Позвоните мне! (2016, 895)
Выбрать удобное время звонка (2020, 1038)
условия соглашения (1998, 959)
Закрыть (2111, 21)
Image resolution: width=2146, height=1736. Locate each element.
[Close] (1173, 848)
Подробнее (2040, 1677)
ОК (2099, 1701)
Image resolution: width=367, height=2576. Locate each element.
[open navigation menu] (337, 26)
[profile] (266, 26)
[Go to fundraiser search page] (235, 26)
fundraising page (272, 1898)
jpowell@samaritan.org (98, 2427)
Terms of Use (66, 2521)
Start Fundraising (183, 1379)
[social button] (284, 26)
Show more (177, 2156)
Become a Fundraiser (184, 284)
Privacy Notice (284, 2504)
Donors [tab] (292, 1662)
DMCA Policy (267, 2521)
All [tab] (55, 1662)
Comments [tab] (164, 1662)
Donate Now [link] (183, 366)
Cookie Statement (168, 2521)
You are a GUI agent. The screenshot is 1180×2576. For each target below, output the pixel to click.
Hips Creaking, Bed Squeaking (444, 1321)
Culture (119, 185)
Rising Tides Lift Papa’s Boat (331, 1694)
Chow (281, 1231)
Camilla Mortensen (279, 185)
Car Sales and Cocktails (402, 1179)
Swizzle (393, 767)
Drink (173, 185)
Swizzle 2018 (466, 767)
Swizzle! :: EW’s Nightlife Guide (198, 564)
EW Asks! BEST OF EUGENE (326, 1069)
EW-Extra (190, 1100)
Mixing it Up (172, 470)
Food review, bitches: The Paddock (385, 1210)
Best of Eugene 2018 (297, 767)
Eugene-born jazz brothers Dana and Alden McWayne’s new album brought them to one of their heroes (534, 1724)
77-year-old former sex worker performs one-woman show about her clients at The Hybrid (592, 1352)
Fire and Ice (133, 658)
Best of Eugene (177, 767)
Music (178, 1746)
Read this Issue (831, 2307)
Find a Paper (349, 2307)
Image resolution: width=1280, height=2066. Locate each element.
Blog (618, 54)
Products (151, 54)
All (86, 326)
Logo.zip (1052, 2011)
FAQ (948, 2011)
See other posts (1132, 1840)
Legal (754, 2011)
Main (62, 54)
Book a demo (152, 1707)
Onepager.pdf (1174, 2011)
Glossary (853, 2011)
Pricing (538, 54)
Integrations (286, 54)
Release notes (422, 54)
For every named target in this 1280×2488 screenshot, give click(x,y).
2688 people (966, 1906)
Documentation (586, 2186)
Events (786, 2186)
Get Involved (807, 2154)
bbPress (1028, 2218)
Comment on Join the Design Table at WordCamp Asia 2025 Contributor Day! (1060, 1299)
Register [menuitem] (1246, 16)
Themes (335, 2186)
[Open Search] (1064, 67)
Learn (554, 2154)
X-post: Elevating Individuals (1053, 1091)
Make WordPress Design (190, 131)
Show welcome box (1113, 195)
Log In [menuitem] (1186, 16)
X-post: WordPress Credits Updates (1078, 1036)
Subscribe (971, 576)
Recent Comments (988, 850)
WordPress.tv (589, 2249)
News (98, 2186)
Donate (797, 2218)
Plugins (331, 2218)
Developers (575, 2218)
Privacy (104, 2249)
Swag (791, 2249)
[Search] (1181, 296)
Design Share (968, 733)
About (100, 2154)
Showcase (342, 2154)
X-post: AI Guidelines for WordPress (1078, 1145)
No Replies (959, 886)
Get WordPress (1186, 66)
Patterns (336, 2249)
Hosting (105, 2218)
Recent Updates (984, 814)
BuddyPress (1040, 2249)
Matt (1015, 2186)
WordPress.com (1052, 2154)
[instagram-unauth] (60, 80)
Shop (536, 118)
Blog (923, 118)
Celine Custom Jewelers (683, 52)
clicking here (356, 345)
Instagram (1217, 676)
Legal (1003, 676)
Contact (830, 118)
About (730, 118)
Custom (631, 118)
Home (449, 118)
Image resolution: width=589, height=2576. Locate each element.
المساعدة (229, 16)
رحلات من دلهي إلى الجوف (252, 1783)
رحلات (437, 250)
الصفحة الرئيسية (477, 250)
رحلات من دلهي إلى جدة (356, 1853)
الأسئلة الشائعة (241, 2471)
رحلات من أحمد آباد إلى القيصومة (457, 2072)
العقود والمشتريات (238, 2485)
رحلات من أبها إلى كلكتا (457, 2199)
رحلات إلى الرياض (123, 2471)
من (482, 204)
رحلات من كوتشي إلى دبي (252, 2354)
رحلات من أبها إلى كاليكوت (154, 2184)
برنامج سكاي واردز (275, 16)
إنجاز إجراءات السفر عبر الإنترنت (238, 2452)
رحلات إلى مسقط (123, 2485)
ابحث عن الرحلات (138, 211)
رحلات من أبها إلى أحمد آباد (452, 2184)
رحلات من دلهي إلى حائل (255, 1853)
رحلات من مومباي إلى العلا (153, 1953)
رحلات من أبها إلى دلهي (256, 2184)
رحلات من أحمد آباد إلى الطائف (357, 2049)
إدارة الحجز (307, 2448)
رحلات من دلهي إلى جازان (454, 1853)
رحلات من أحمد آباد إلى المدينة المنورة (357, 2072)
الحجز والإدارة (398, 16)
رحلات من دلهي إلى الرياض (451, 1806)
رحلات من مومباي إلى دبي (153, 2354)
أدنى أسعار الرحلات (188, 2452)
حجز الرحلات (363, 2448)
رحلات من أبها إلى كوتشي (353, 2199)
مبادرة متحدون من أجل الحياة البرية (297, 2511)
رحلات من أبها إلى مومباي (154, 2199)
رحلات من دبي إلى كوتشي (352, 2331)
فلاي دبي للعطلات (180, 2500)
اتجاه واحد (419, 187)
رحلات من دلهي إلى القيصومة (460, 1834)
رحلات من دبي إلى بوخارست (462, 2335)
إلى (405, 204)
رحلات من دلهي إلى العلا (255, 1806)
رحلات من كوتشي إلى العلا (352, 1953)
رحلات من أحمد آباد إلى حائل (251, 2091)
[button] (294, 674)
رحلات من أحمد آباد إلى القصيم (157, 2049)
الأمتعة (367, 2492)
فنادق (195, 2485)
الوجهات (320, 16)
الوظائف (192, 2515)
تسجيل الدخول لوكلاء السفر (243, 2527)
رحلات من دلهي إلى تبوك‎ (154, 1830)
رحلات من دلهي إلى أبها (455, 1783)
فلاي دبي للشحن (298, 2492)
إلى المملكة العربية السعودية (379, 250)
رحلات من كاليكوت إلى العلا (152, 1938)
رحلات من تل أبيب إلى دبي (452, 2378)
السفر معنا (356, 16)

--- INSTRUCTIONS TO FOLLOW ---
Please transcribe exactly the lines above from the line that has "About (730, 118)" up to and including the line that has "حجز الرحلات (363, 2448)"; no other line belongs in the answer.

--- TASK ANSWER ---
About (730, 118)
Custom (631, 118)
Home (449, 118)
Image resolution: width=589, height=2576. Locate each element.
المساعدة (229, 16)
رحلات من دلهي إلى الجوف (252, 1783)
رحلات (437, 250)
الصفحة الرئيسية (477, 250)
رحلات من دلهي إلى جدة (356, 1853)
الأسئلة الشائعة (241, 2471)
رحلات من أحمد آباد إلى القيصومة (457, 2072)
العقود والمشتريات (238, 2485)
رحلات من أبها إلى كلكتا (457, 2199)
رحلات إلى الرياض (123, 2471)
من (482, 204)
رحلات من كوتشي إلى دبي (252, 2354)
رحلات من أبها إلى كاليكوت (154, 2184)
برنامج سكاي واردز (275, 16)
إنجاز إجراءات السفر عبر الإنترنت (238, 2452)
رحلات إلى مسقط (123, 2485)
ابحث عن الرحلات (138, 211)
رحلات من أبها إلى أحمد آباد (452, 2184)
رحلات من دلهي إلى حائل (255, 1853)
رحلات من مومباي إلى العلا (153, 1953)
رحلات من أبها إلى دلهي (256, 2184)
رحلات من أحمد آباد إلى الطائف (357, 2049)
إدارة الحجز (307, 2448)
رحلات من دلهي إلى جازان (454, 1853)
رحلات من أحمد آباد إلى المدينة المنورة (357, 2072)
الحجز والإدارة (398, 16)
رحلات من دلهي إلى الرياض (451, 1806)
رحلات من مومباي إلى دبي (153, 2354)
أدنى أسعار الرحلات (188, 2452)
حجز الرحلات (363, 2448)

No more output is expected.